* [TASK DIRECTIONS] Give back exactly the lines of the entries below from the line with "Where should I" to the line with "Given: Open the Models sidebar icon", inclusive, and only those.

BEGIN INPUT DATA

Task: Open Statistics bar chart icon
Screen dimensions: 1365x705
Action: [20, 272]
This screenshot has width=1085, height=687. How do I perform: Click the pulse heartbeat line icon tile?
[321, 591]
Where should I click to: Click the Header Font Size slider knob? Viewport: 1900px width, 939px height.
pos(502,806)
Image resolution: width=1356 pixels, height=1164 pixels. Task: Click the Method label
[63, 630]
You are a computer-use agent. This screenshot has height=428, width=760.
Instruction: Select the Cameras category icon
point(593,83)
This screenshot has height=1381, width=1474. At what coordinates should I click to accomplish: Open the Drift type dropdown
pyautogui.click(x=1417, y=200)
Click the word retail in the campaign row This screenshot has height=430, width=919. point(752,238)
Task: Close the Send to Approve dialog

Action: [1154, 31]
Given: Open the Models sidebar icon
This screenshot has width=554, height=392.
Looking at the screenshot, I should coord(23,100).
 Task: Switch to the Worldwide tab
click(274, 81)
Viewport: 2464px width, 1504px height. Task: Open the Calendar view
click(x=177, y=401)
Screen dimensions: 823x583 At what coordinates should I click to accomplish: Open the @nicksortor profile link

END INPUT DATA

* [OUTPUT FOR THIS TASK]
Where should I click to: Click the Header Font Size slider knob? Viewport: 1900px width, 939px height.
pos(502,806)
Image resolution: width=1356 pixels, height=1164 pixels. Task: Click the Method label
[63, 630]
You are a computer-use agent. This screenshot has height=428, width=760.
Instruction: Select the Cameras category icon
point(593,83)
This screenshot has height=1381, width=1474. At what coordinates should I click to accomplish: Open the Drift type dropdown
pyautogui.click(x=1417, y=200)
Click the word retail in the campaign row This screenshot has height=430, width=919. point(752,238)
Task: Close the Send to Approve dialog

Action: [1154, 31]
Given: Open the Models sidebar icon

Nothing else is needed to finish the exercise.